Afghans lie on beds at a hospital after they were wounded in the deadly attacks outside the airport in Kabul, Afghanistan, Friday, Aug. 27, 2021. (AP Photo/Wali Sabawoon)

“It was as if someone pulled the ground from under my feet; for a moment I thought my eardrums were blasted and I lost my sense of hearing,” an unnamed eyewitness told Reuters. The man said he had been in the area for about ten hours before the explosion attempting to board a foreign evacuation flight.

“I saw bodies and body parts flying in the air like a tornado taking plastic bags … into the air,” the man narrated. “I saw bodies, body parts, elderly and injured men, women and children scattered in the blast site.”

The witness described the scene as “doomsday” and noted that, by Friday, attempts to clear the significant amount of human remains had stalled because “there was no one to handle the issue and move the bodies.”

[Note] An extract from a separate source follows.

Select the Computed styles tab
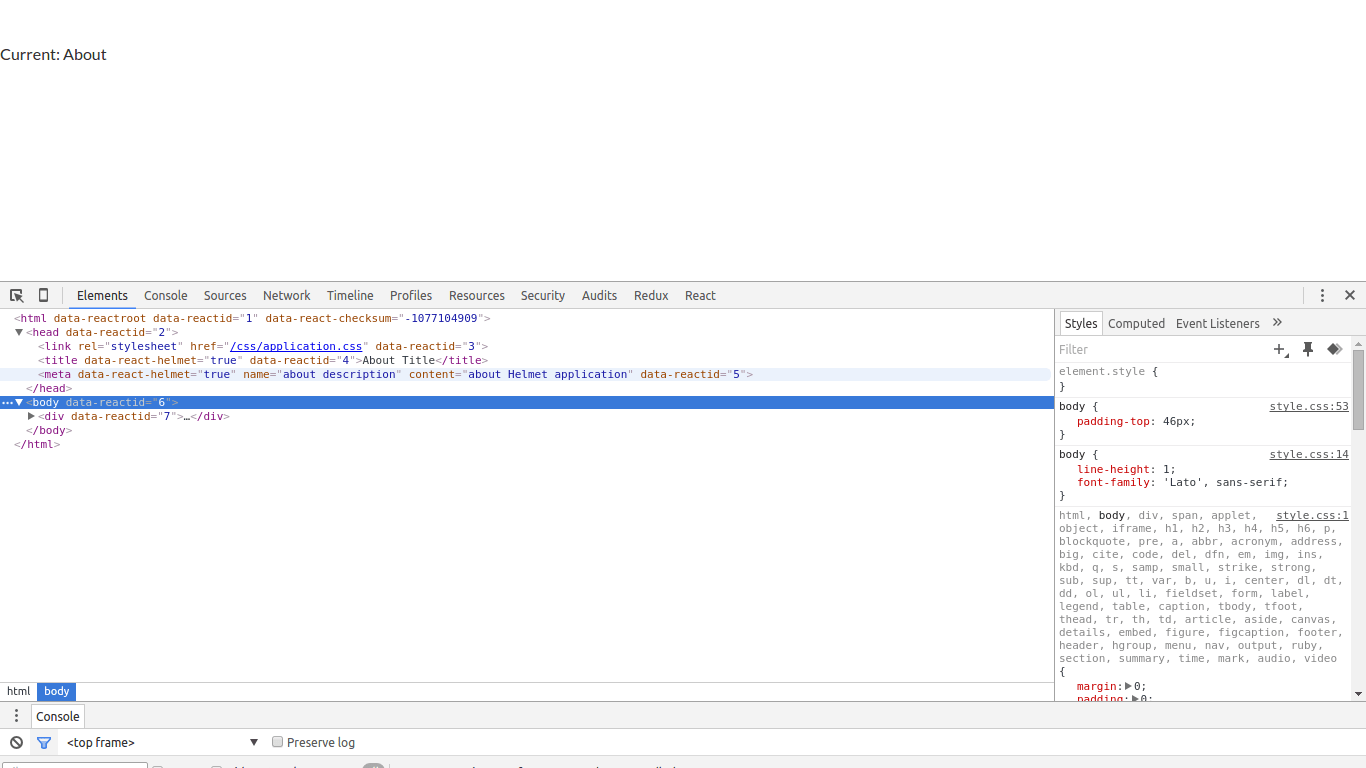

“Dead bodies and wounded were lying in the road and in the sewage canal. The little water flowing into it had turned into blood,” the witness said.

Warning – Graphic Images:

Another witness speaking to the Washington Post on Thursday described seeing people “burning alive” who were within close proximity of the bomb.

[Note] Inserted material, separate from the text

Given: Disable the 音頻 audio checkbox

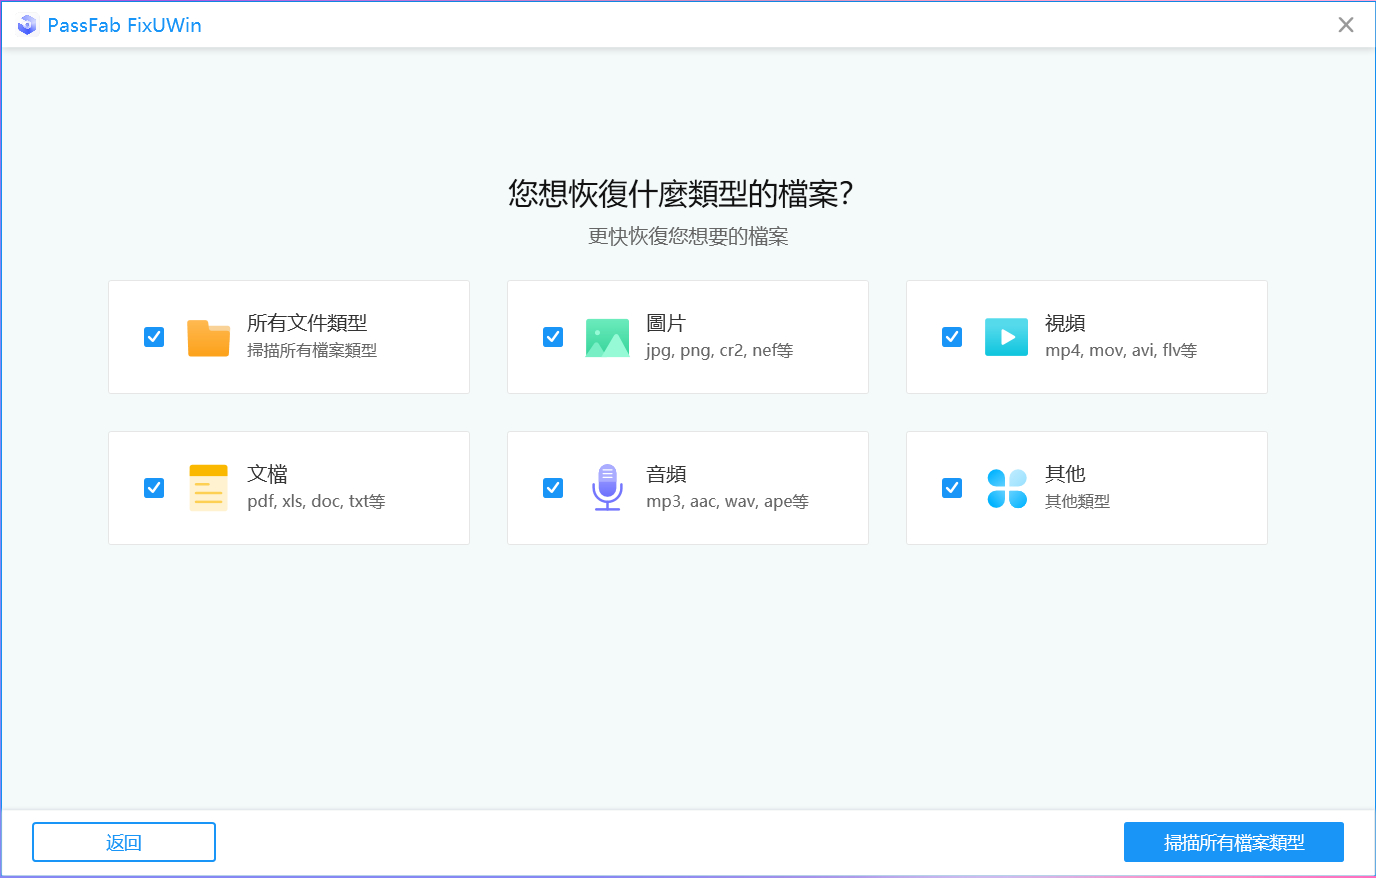Looking at the screenshot, I should pyautogui.click(x=552, y=487).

“Dead people were everywhere,” another witness told the newspaper. “I saw a woman in blood, wrapped up in a blanket covered in blood.”

Another witness – all appeared to speak anonymously for fear that Taliban jihadists would target them, as they were attempting to enter the airport after the terrorist organization commanded Afghans not to – blamed the Taliban itself for part of the chaos. Taliban jihadists were fully in charge of security at the airport at the time, as the Turkish government, previously tasked with the job, had abandoned the Kabul airport a day earlier.

“The Taliban then started firing in the air to disperse the crowd,” a witness identified only as “Milad” told Agence France-Presse (AFP), referring to the moments immediately after the first explosion. “I saw a man rushing with an injured baby in his hands.”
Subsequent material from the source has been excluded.